Helmbrechts (/de/) is a town in the district of Hof, in Bavaria, Germany. It is situated on the southern edge of the Franconian Forest, 20 km southwest of Hof.

==History==
The first documented mention of Helmbrechts dates back to 1232. Township was granted to Helmbrechts by Count Friedrich V. of Nürnberg in the year 1422. Helmbrechts has been in Bavarian rule since 1810, and eventually became part of the German Empire in 1871, and then the German republic after World War I. During World War II, Helmbrechts was the location of the Helmbrechts concentration camp, a women's subcamp of the Flossenbürg concentration camp, which was founded near Helmbrechts in the summer of 1944. Over 1,200 women, mostly from German-occupied Poland, Soviet Union, Czechoslovakia and Hungary, were imprisoned in the subcamp and used as forced labour. Dozens of prisoners died, including some being beaten to death or hanged after escape attempts. Around 200 women died in a death march, when the Germans evacuated the subcamp in April 1945. Following World War II, the town formed part of West Germany until 1990.

==Geography==

===The city districts===

With the local government reorganization in 1972, the following villages were merged to Helmbrechts' district:

- Absang
- Almbranz
- Altsuttenbach
- Bärenbrunn
- Baiergrün
- Bischofsmühle
- Buckenreuth
- Bühl
- Burkersreuth
- Dreschersreuth
- Edlendorf
- Einzigenhöfen
- Enchenreuth
- Geigersmühle
- Gösmes
- Günthersdorf
- Hampelhof
- Helmbrechts
- Hohberg
- Hopfenmühle
- Jägersruh
- Kleinschwarzenbach
- Kollerhammer
- Kriegsreuth
- Lehsten
- Oberbrumberg
- Oberweißenbach
- Ochsenbrunn
- Ort
- Ottengrün
- Ottengrüner Einzel
- Rappetenreuth
- Rauhenberg
- Schlegelmühle
- Stechera
- Suttenbach
- Taubaldsmühle
- Unterbrumberg
- Unterweißenbach
- Wüstenselbitz
- Zimmermühle

=== Weavers‘ cottage ===
Kleinschwarzenbach is a small village in Helmbrechts with a long tradition of weaving. One of the weavers‘ cottages from pre-industrial times can be visited.

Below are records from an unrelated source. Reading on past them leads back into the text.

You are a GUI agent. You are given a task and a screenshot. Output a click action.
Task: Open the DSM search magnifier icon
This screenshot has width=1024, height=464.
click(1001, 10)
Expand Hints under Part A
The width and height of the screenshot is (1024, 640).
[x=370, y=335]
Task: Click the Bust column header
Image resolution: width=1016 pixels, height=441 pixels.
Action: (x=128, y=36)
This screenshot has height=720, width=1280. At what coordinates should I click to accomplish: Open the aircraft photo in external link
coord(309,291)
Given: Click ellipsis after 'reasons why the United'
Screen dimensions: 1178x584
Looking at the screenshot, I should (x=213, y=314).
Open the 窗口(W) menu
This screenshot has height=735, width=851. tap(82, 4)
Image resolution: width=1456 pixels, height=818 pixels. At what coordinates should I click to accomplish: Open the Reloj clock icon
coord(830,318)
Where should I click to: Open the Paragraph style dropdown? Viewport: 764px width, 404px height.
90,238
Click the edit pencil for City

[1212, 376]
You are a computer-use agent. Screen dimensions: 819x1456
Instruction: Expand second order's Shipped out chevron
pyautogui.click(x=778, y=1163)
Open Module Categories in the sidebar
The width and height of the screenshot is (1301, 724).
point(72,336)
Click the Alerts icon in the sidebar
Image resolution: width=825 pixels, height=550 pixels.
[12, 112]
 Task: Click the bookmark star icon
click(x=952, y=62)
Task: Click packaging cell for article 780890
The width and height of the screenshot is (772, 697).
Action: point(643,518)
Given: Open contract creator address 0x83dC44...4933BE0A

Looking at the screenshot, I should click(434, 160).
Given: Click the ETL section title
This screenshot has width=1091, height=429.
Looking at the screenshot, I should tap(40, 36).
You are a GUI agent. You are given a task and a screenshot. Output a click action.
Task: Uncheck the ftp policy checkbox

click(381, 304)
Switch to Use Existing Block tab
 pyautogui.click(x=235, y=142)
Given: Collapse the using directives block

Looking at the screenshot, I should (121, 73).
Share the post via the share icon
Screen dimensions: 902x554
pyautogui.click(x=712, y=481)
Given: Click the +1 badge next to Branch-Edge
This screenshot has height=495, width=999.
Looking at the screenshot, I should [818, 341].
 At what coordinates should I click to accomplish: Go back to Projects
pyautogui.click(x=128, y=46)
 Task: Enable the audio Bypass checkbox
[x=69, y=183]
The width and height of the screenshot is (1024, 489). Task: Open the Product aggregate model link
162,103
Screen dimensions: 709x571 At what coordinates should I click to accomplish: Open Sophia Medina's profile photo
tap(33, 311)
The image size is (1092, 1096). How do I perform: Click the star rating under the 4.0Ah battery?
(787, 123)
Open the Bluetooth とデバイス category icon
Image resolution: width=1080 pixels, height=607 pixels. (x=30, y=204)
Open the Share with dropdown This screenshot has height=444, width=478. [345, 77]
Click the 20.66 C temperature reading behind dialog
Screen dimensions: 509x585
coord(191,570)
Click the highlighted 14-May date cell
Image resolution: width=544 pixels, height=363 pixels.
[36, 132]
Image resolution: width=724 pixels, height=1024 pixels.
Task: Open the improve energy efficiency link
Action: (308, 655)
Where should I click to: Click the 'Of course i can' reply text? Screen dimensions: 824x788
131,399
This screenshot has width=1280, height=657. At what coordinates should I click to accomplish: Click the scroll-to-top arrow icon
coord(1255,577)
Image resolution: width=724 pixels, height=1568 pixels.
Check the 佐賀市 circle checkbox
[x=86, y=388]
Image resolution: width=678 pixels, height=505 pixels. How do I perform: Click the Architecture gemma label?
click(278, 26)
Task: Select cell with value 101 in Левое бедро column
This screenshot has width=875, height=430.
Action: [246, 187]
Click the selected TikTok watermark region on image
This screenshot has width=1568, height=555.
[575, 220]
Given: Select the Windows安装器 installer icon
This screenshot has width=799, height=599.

=== Upper Franconian Textile museum, Helmbrechts ===

The Textilmuseum Helmbrechts has examples of the local weaving and dyeing industry. Included is a
very long woven scarf which claims to be the longest in the world, visitors are invited to extend. It also hosts a café and an arts and performance venue.